◆ Exercise directions:
Each line below should be restated exactly, with nothing dropped.

◆ Raw data:
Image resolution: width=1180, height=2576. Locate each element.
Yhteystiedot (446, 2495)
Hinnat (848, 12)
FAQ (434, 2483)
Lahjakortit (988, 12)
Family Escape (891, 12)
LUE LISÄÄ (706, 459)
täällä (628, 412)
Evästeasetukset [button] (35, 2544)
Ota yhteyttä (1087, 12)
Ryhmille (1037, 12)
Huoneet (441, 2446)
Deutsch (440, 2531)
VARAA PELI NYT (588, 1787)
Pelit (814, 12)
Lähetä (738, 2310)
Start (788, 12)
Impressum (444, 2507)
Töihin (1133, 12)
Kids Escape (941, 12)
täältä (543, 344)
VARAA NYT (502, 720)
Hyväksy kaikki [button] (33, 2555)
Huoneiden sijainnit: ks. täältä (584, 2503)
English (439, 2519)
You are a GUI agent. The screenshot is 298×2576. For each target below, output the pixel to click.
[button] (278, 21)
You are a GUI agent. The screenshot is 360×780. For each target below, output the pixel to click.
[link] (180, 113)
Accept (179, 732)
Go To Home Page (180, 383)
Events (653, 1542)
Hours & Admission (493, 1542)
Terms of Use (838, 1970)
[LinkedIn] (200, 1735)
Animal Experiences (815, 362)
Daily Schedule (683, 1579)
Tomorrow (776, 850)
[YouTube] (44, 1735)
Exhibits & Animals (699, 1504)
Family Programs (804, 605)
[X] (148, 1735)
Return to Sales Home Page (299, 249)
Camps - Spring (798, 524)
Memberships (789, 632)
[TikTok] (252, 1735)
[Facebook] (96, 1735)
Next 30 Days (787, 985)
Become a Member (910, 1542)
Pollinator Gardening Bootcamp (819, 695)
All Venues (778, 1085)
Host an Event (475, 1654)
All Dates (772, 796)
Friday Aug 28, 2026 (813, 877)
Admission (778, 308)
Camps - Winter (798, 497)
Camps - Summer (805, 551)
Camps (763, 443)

◆ Task response:
Image resolution: width=1180, height=2576. Locate each element.
Yhteystiedot (446, 2495)
Hinnat (848, 12)
FAQ (434, 2483)
Lahjakortit (988, 12)
Family Escape (891, 12)
LUE LISÄÄ (706, 459)
täällä (628, 412)
Evästeasetukset [button] (35, 2544)
Ota yhteyttä (1087, 12)
Ryhmille (1037, 12)
Huoneet (441, 2446)
Deutsch (440, 2531)
VARAA PELI NYT (588, 1787)
Pelit (814, 12)
Lähetä (738, 2310)
Start (788, 12)
Impressum (444, 2507)
Töihin (1133, 12)
Kids Escape (941, 12)
täältä (543, 344)
VARAA NYT (502, 720)
Hyväksy kaikki [button] (33, 2555)
Huoneiden sijainnit: ks. täältä (584, 2503)
English (439, 2519)
You are a GUI agent. The screenshot is 298×2576. For each target below, output the pixel to click.
[button] (278, 21)
You are a GUI agent. The screenshot is 360×780. For each target below, output the pixel to click.
[link] (180, 113)
Accept (179, 732)
Go To Home Page (180, 383)
Events (653, 1542)
Hours & Admission (493, 1542)
Terms of Use (838, 1970)
[LinkedIn] (200, 1735)
Animal Experiences (815, 362)
Daily Schedule (683, 1579)
Tomorrow (776, 850)
[YouTube] (44, 1735)
Exhibits & Animals (699, 1504)
Family Programs (804, 605)
[X] (148, 1735)
Return to Sales Home Page (299, 249)
Camps - Spring (798, 524)
Memberships (789, 632)
[TikTok] (252, 1735)
[Facebook] (96, 1735)
Next 30 Days (787, 985)
Become a Member (910, 1542)
Pollinator Gardening Bootcamp (819, 695)
All Venues (778, 1085)
Host an Event (475, 1654)
All Dates (772, 796)
Friday Aug 28, 2026 (813, 877)
Admission (778, 308)
Camps - Winter (798, 497)
Camps - Summer (805, 551)
Camps (763, 443)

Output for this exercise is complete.